Stuart Wood

Personal information
- Nationality: British
- Born: 31 January 1994 (age 32)

Sport
- Country: Great Britain
- Sport: Para canoe
- Disability class: VL3
- College team: Bath
- Coached by: Colin Radmore

Medal record
Men's Para canoe
Representing Great Britain
Paralympic Games
| Bronze medal – third place | 2020 Tokyo | VL3 |
World Championships
| Silver medal – second place | 2021 Copenhagen | VL3 |
| Bronze medal – third place | 2019 Szeged | VL3 |
| Bronze medal – third place | 2026 Poznań | VL3 |
European Championships
| Gold medal – first place | 2019 Poznan | VL3 |
| Silver medal – second place | 2025 Racice | VL3 |
| Silver medal – second place | 2026 Montemor-o-Velho | VL3 |
| Bronze medal – third place | 2024 Szeged | VL3 |

= Stuart Wood (canoeist) =

British Para canoeist (born 1994)

Stuart Wood (born 31 January 1994) is a British Para canoeist. He represented Great Britain at the 2020 Summer Paralympics.

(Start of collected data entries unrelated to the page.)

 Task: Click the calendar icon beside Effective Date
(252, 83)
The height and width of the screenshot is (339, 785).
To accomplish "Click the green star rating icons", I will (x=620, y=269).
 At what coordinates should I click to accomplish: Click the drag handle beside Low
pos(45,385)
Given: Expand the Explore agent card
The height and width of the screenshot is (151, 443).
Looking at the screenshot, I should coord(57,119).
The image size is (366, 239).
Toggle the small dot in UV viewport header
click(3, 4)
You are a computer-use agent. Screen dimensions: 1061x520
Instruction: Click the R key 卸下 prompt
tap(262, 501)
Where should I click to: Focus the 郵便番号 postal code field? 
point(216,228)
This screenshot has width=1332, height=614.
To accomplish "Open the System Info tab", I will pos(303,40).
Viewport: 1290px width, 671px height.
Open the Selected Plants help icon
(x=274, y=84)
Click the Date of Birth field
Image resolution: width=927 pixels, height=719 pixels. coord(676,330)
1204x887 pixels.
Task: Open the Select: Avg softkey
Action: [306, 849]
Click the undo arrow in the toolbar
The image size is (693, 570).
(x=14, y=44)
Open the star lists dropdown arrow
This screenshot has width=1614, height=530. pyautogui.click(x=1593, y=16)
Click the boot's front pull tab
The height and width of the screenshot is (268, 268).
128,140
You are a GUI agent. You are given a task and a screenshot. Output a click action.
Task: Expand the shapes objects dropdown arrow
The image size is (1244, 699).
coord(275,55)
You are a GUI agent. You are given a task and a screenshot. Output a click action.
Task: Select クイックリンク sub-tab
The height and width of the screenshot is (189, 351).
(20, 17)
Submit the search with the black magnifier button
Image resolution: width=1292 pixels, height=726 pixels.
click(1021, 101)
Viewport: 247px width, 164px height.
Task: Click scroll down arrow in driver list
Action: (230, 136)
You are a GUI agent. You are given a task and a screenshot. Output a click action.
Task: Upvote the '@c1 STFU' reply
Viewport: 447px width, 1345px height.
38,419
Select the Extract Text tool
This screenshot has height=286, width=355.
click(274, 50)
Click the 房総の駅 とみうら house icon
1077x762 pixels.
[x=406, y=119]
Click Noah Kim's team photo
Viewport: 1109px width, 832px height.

==Early life and education==
Stuart is a graduate from the University of Bath, where he studied maths, physics and computer science, and he now works in software development in Nottingham. Stuart has been a keen paddler for a number of years and having originally started in the KL3; he has very much found his form in the VL3.

==Career==
Wood represented Great Britain at the 2019 ICF Canoe Sprint World Championships in the men's VL3 event and won a bronze medal. He was subsequently named to the Paralympic team for Great Britain.

Wood represented Great Britain at the 2020 Summer Paralympics in the men's VL3 event and won a bronze medal.